BOKAQ DI MANDAR

Tulisan ini terinspirasi dari postingan poto seorang teman di sosial media facebook yang menampilkan onggokan butiran kelapa biji yang sabutnya telah dikupas. Sulawesi Barat memang salah satu provinsi yang masuk dalam jajaran teratas penghasil kopra dan terkenal sejak jaman Belanda, memiliki jumlah pohon kelapa yang melimpah dan bisa didapati mulai dari daerah pegunungan hingga ke daerah pesisir. 
Waktu panen buah kelapa menggunakan sistem catur wulan, artinya buah kelapa dapat dipanen setiap 4 bulan sekali sepanjang tahun.

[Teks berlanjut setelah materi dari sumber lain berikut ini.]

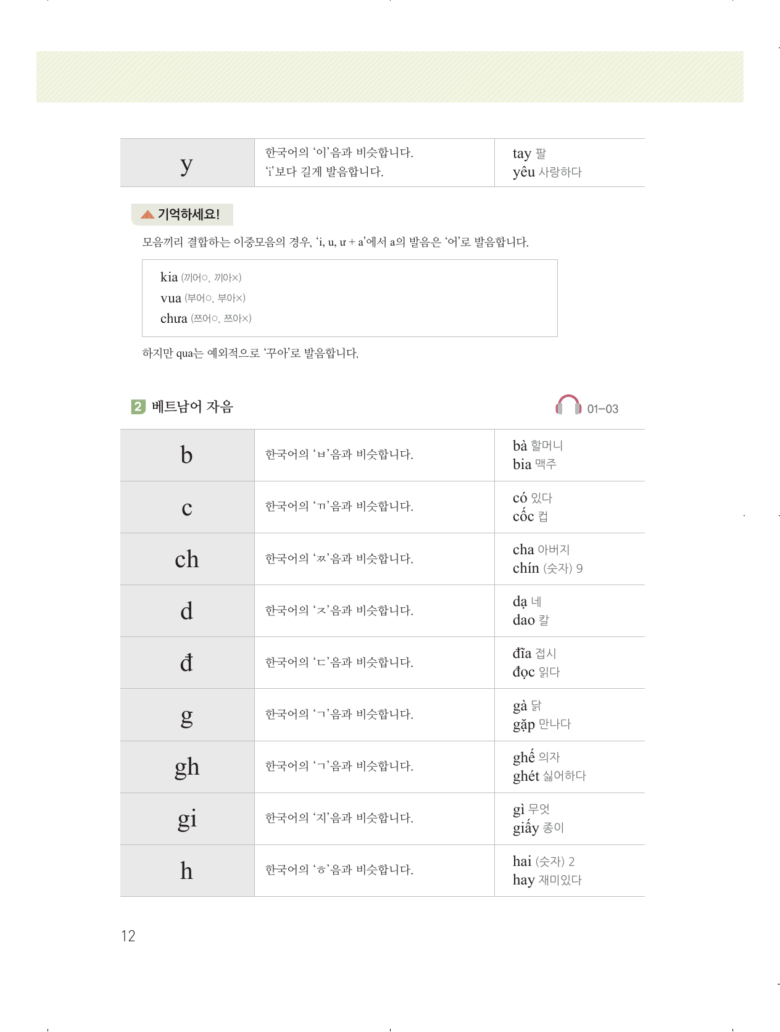The width and height of the screenshot is (780, 1032).
Task: Click the 'ch' consonant cell
Action: pos(187,559)
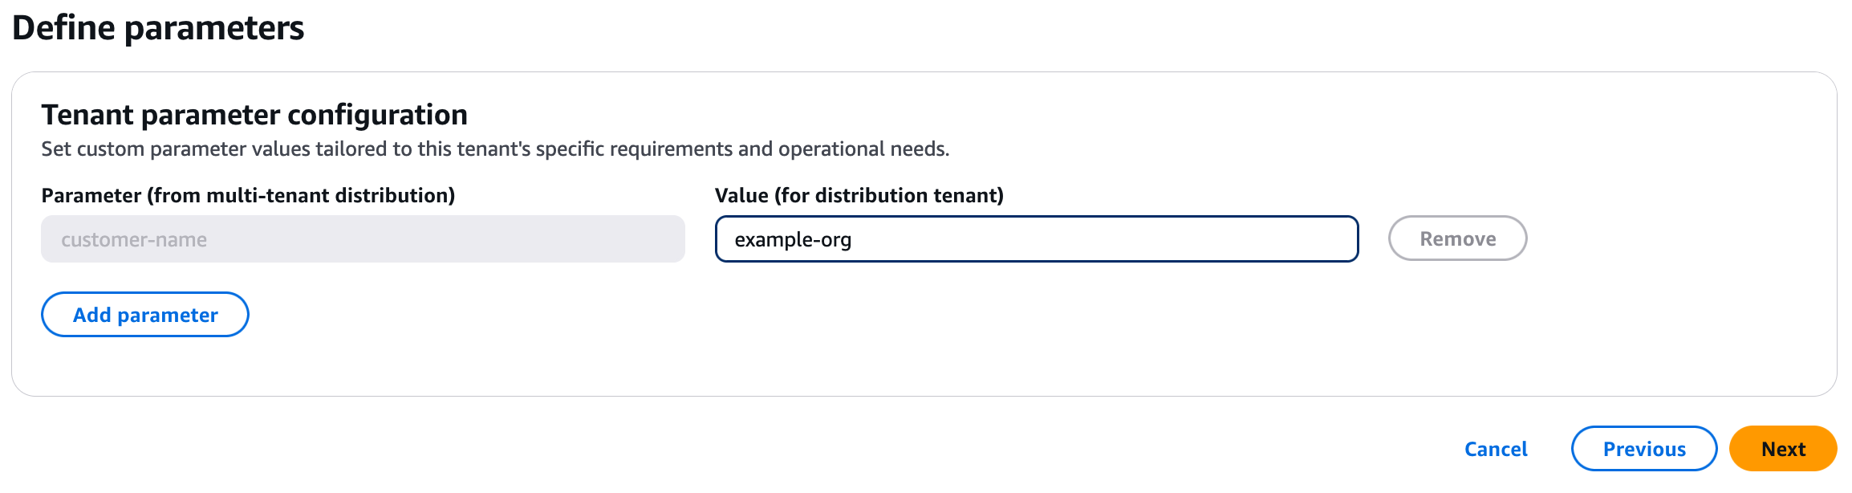Select the Value for distribution tenant field
The height and width of the screenshot is (493, 1852).
pos(1035,238)
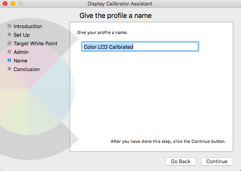Click the Conclusion step bullet icon
Viewport: 241px width, 171px height.
pos(9,69)
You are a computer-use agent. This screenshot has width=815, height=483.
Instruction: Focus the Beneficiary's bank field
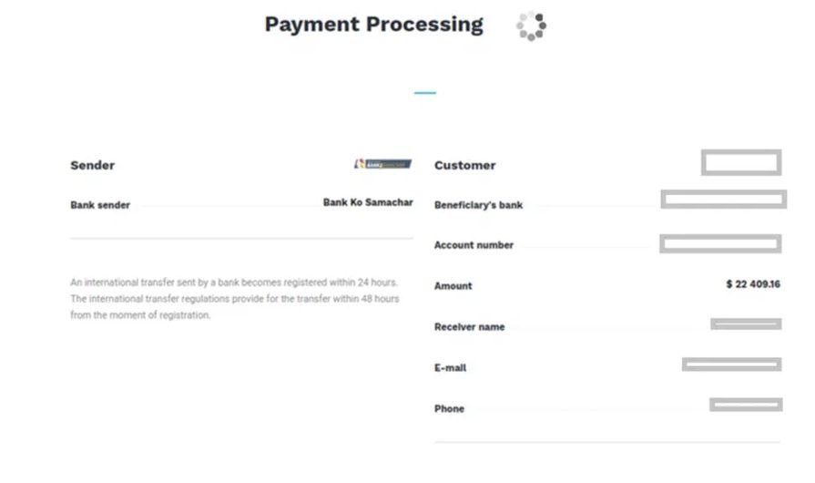coord(723,200)
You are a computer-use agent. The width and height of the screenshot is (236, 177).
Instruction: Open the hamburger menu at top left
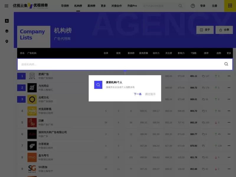pos(6,6)
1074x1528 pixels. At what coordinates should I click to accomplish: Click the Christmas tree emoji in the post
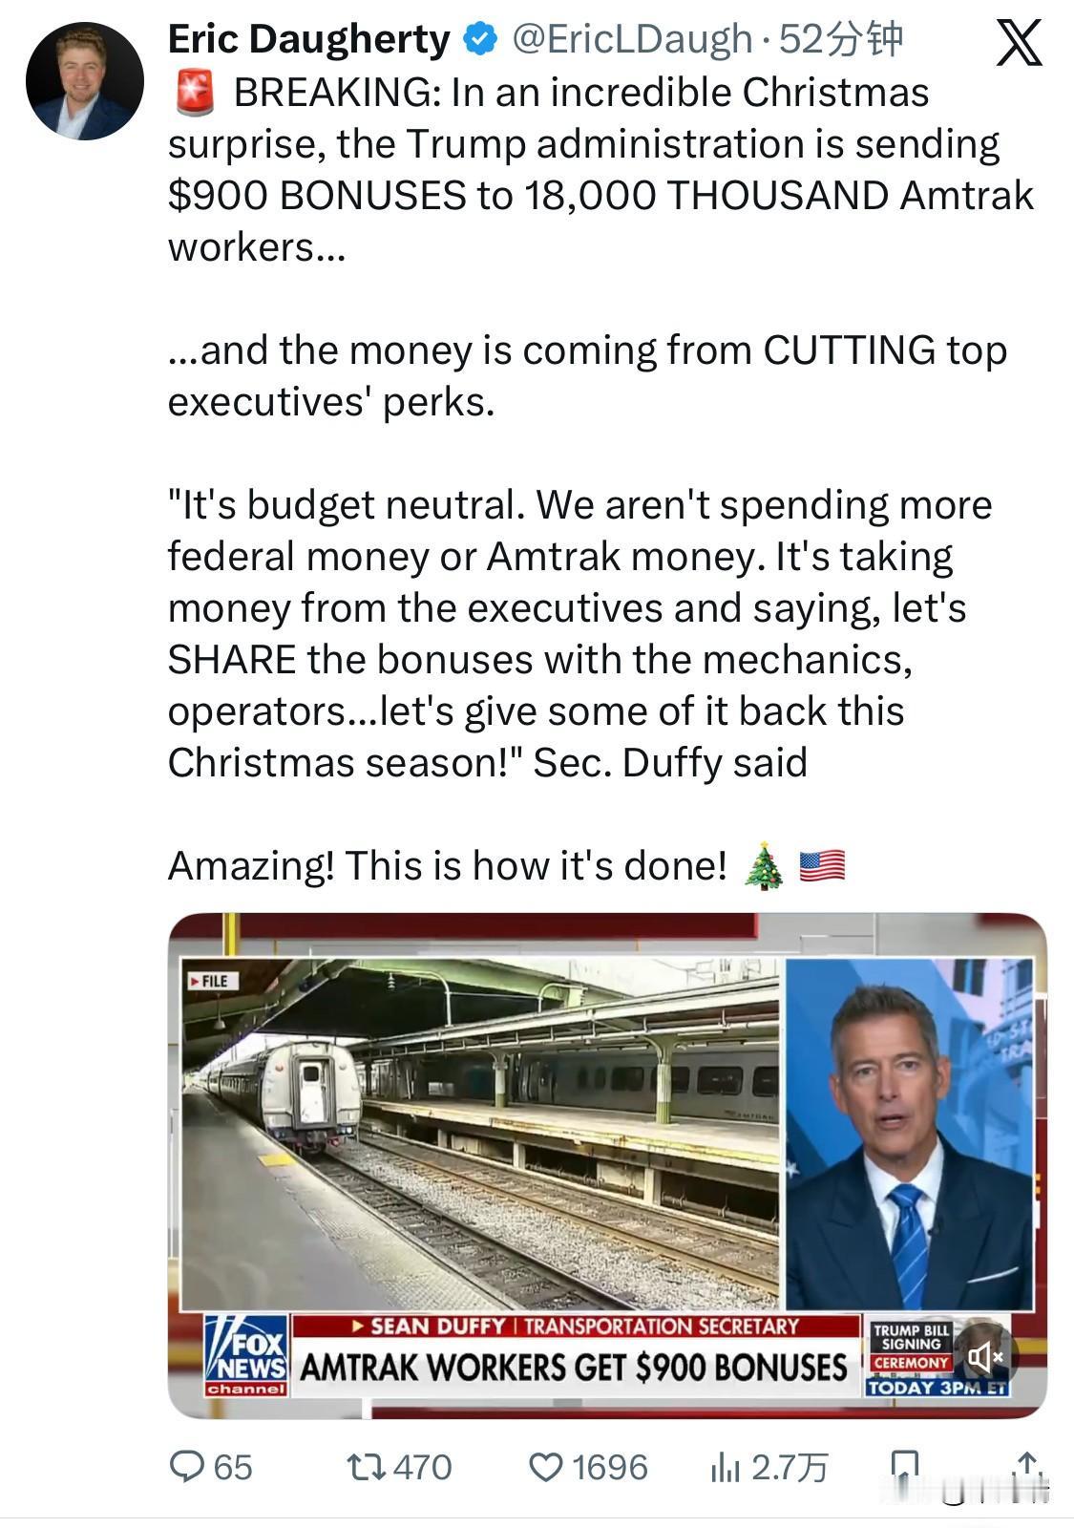click(x=763, y=866)
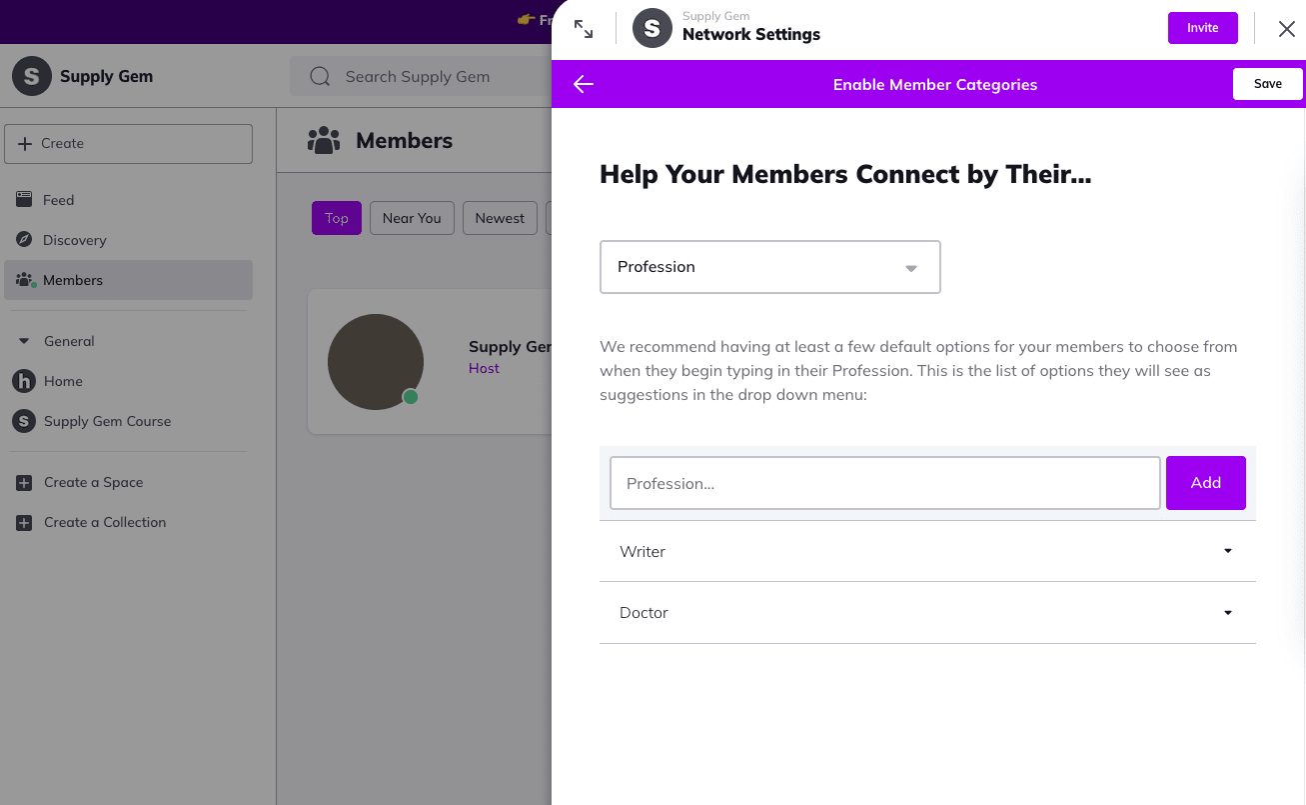Viewport: 1306px width, 805px height.
Task: Select the Near You members tab
Action: click(x=412, y=218)
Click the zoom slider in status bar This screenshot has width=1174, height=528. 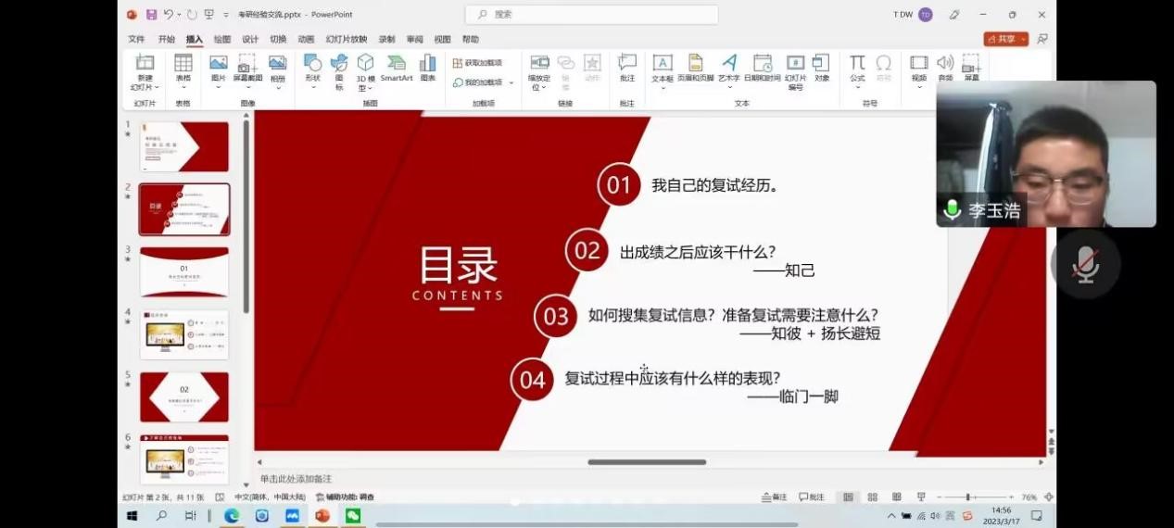point(968,497)
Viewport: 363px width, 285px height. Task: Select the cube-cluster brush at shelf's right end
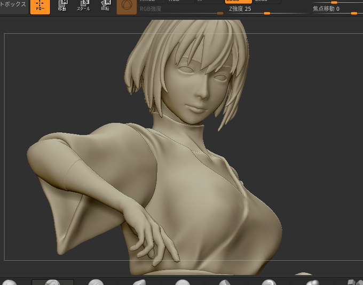click(354, 282)
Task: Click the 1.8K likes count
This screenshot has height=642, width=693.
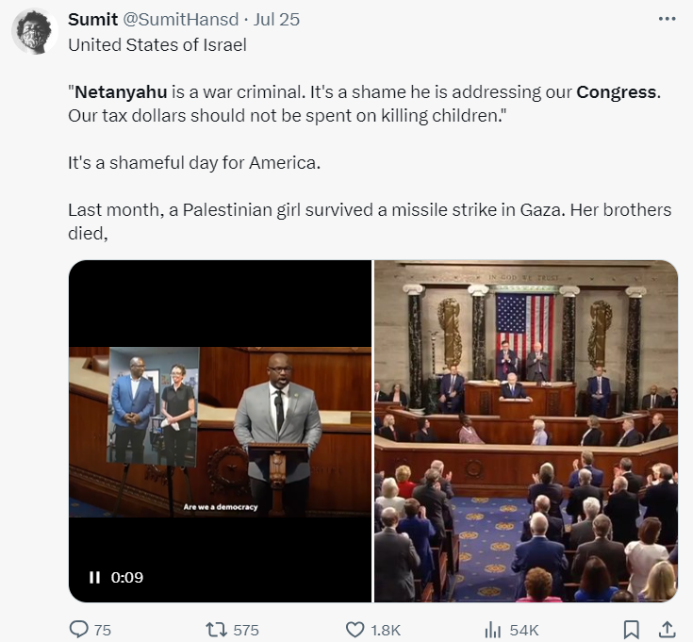Action: coord(387,630)
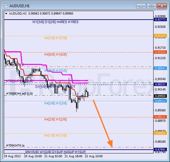This screenshot has height=162, width=170.
Task: Select the 0.92773 price label
Action: point(160,20)
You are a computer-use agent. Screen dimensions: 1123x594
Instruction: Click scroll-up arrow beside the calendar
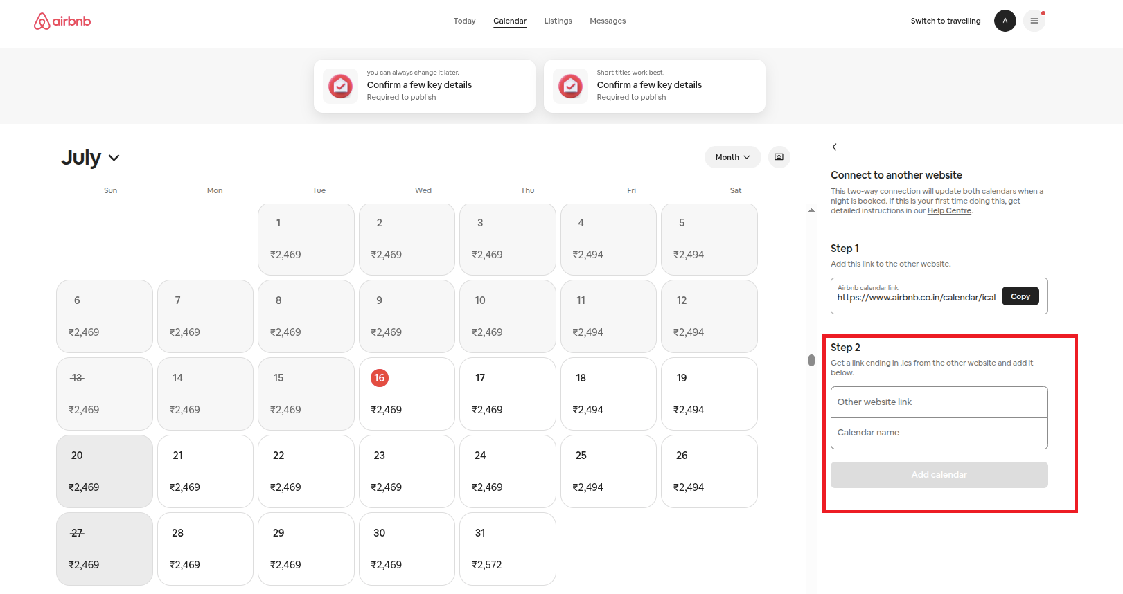pyautogui.click(x=811, y=210)
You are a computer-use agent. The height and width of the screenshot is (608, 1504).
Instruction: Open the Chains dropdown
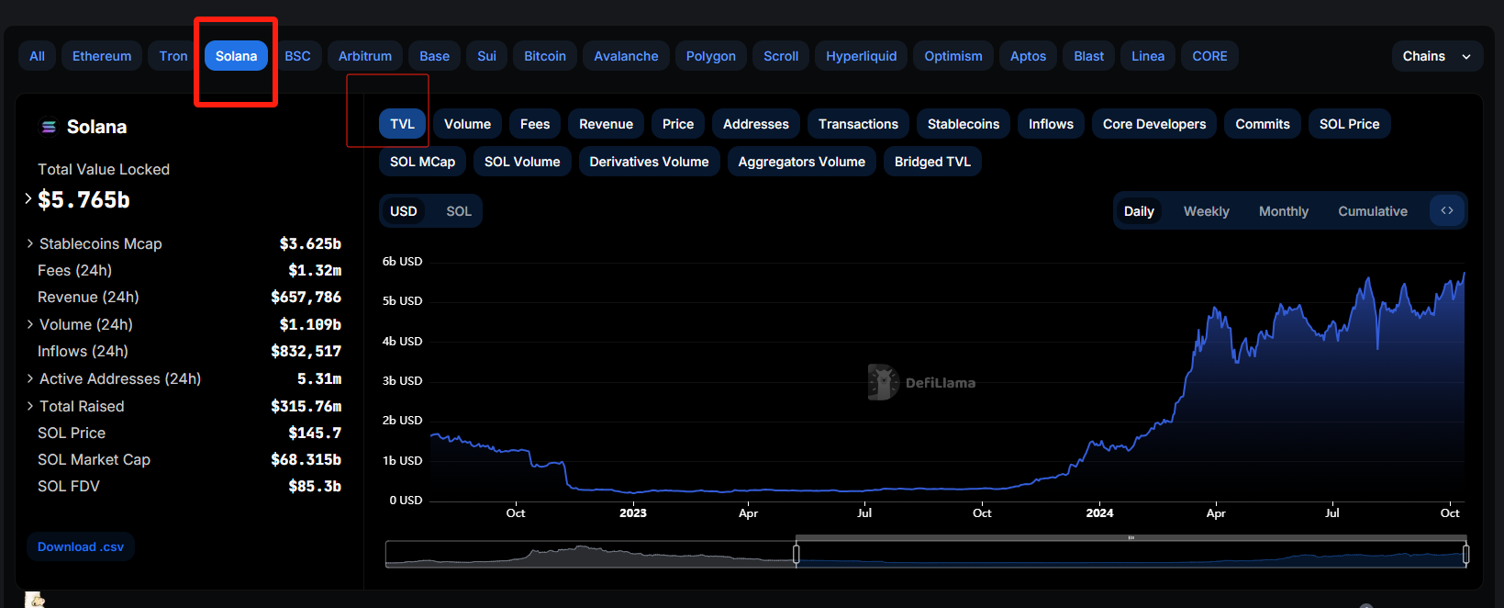1436,56
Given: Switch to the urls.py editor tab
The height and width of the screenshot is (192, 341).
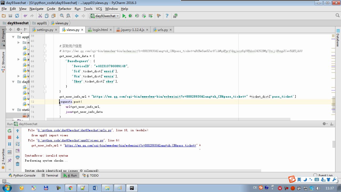Looking at the screenshot, I should point(162,30).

Dari gunung hingga pantai selalu ada pohon kelapa sejauh mata memandang.
(dok. kpbwm)


Penulis dan teman-teman dari KPBWM sedang menikmati segarnya kelapa muda.
(dok. kpbwm)


Jangan bingung jika mendengar kata bokaq di Mandar tidak sama dengan pengertian bokaq pada suku Bugis khususnya Bugis Wajo untuk menyebut minyak kelapa. Di  Mandar, bokaq dipakai untuk menyebut kopra. Kopra adalah hasil perkebunan yang dihasilkan dari buah kelapa yang telah dikeringkan hingga mencapai kadar air tertentu. 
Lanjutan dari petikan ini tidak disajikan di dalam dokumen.